When through the fleetness of my mount I had outstripped them and come to Amudis, a weak fortress, I found our men lying about at their ease, while their horses had been turned out to graze. Extending my arm far forward and gathering up my cloak and waving it on high, I showed by the usual sign that the enemy were near, and joining with them I was hurried along at their pace, although my horse was now growing tired.

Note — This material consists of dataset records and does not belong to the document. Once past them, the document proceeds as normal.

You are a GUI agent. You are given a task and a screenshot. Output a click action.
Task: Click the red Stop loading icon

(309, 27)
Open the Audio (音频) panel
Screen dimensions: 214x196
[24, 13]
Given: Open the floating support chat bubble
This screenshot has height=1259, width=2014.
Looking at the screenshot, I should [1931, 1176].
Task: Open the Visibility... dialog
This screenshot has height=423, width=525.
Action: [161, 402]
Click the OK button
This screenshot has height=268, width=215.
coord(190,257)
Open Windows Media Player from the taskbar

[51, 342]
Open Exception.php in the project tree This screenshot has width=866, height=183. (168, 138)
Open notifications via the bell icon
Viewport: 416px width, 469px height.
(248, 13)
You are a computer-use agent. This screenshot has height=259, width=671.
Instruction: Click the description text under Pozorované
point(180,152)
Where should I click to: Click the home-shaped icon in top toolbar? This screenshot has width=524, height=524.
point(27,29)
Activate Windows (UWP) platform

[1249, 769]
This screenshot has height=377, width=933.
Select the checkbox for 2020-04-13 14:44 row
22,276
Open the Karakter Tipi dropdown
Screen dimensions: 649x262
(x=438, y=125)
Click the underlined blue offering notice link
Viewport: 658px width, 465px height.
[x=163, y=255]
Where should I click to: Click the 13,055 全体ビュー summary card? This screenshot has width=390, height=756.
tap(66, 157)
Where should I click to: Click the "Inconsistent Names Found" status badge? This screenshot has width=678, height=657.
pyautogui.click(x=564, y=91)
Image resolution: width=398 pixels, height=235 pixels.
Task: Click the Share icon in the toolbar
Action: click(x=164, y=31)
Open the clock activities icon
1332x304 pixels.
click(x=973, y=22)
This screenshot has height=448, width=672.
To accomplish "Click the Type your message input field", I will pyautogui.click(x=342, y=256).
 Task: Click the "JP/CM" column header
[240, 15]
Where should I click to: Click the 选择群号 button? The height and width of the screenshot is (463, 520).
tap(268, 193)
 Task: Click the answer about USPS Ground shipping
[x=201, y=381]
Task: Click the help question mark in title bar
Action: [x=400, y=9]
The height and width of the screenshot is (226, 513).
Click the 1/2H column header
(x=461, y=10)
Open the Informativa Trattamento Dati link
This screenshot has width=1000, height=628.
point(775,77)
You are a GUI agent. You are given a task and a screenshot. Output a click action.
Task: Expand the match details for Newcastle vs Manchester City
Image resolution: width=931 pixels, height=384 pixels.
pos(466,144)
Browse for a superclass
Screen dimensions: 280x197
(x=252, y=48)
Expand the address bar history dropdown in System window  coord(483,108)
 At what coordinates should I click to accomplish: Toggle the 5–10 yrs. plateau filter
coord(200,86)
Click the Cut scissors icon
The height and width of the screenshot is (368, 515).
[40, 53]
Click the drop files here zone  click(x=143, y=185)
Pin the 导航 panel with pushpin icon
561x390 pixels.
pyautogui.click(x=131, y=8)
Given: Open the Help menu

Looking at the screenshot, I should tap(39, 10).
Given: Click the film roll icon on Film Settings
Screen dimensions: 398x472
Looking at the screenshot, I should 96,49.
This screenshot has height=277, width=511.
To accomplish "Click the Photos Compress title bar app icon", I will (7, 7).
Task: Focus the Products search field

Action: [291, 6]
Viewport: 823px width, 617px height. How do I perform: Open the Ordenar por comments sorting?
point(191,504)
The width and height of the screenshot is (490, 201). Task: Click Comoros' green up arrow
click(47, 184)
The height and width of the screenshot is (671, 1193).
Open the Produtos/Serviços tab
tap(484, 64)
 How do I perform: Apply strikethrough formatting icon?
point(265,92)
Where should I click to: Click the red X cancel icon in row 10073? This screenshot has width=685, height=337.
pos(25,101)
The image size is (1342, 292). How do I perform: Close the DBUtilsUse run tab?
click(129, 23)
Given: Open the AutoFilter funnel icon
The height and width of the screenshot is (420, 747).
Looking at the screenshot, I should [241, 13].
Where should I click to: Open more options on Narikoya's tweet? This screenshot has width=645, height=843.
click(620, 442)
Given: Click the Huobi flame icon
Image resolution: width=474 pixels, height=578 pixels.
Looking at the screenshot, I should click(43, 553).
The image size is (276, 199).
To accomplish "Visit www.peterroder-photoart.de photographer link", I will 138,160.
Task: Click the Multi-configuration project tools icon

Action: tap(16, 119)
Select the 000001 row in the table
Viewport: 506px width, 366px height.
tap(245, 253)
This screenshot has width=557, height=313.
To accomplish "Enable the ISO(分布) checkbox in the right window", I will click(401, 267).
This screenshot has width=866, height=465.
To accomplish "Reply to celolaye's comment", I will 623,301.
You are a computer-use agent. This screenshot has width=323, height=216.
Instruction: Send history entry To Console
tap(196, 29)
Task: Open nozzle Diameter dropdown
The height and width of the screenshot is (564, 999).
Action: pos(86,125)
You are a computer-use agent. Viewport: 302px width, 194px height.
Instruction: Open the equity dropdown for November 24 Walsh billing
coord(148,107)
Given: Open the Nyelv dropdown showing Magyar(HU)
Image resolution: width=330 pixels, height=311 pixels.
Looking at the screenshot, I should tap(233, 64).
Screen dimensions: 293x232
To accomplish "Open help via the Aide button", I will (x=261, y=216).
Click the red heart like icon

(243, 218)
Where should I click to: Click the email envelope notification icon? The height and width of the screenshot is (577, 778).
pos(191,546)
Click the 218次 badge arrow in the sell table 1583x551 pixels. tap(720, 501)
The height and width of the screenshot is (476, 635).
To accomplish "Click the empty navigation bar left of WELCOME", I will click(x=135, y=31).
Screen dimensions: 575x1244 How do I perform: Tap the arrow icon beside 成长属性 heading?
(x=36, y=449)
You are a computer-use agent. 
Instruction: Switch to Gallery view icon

We were alarmed, moreover, by the fact that it was full moon at night and by the level stretch of plain, which (in case any pressing emergency surprised us) could offer no hiding-places,
Therefore we devised the plan of placing a lighted lantern on a single pack-animal, binding it fast, so that it should not fall off, and then turning loose the animal that carried the light and letting him go towards the left without a driver, while we made our way to the mountain heights lying on the right, in order that the Persians, supposing that a tallow torch[*](Sebalis fax, which seems to occur only here, is the same as sebacea, a torch or candle made of tallow (sebum) instead of wax.) was carried before the general as he went slowly on his way, should take that course rather than any other; and had it not been for this stratagem, we should have been surrounded and captured and come into the power of the enemy.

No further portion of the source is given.